▸ **TEXTE FOURNI**:
──────

Dans un amendement au projet de loi sur le numérique, la Délégation aux Droits des Femmes entend supprimer le crédit d’impôt pour les jeux vidéo « comportant des représentations dégradantes à l’encontre des femmes ».
L’Etat peut-il continuer à financer des jeux vidéo sexistes ? Cette question, déjà posée par des députées fin 2015, se concrétise. Elle revient sous la forme d’un amendement au projet de loi « République numérique », qui sera examiné à partir du 19 janvier à l’Assemblée nationale.
Plus concrètement, il s’agit « de préciser que les jeux vidéo comportant des représentations dégradantes à l’encontre des femmes n’ouvrent pas droit au bénéfice du crédit d’impôt jeu vidéo ». Jusqu’ici, la non-attribution du crédit d’impôt jeu vidéo (CIJV) était limitée aux cas de pornographie ou de très grande violence, « susceptible de nuire gravement à l’épanouissement physique, mental ou moral des utilisateurs ». Mais pas en cas de sexisme. Actuellement les éditeurs de jeux vidéo peuvent donc bénéficier d’un crédit d’impôt alloué par l’Etat s’ils contribuent « au développement et à la diversité de la création française et européenne ». Le CIJV équivaut à 20% des dépenses éligibles (plafonné à 3 millions d’euros par entreprise et par exercice).

──────

▸ **EXERCICES**:
1) D'après le texte sur le crédit d'impôt jeu vidéo, à quel pourcentage des dépenses éligibles le CIJV équivaut-il ?
2) Recopiez fidèlement le passage du texte sur le crédit d'impôt jeu vidéo qui commence aux mots « Dans un amendement » et s'arrête après les mots « à l’Assemblée nationale. ».

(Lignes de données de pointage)
──────

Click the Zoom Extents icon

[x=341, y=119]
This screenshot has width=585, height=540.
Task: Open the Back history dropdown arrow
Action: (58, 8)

──────

▸ **CORRIGÉ**:
1) À 20 % des dépenses éligibles.

2)
Dans un amendement au projet de loi sur le numérique, la Délégation aux Droits des Femmes entend supprimer le crédit d’impôt pour les jeux vidéo « comportant des représentations dégradantes à l’encontre des femmes ».
L’Etat peut-il continuer à financer des jeux vidéo sexistes ? Cette question, déjà posée par des députées fin 2015, se concrétise. Elle revient sous la forme d’un amendement au projet de loi « République numérique », qui sera examiné à partir du 19 janvier à l’Assemblée nationale.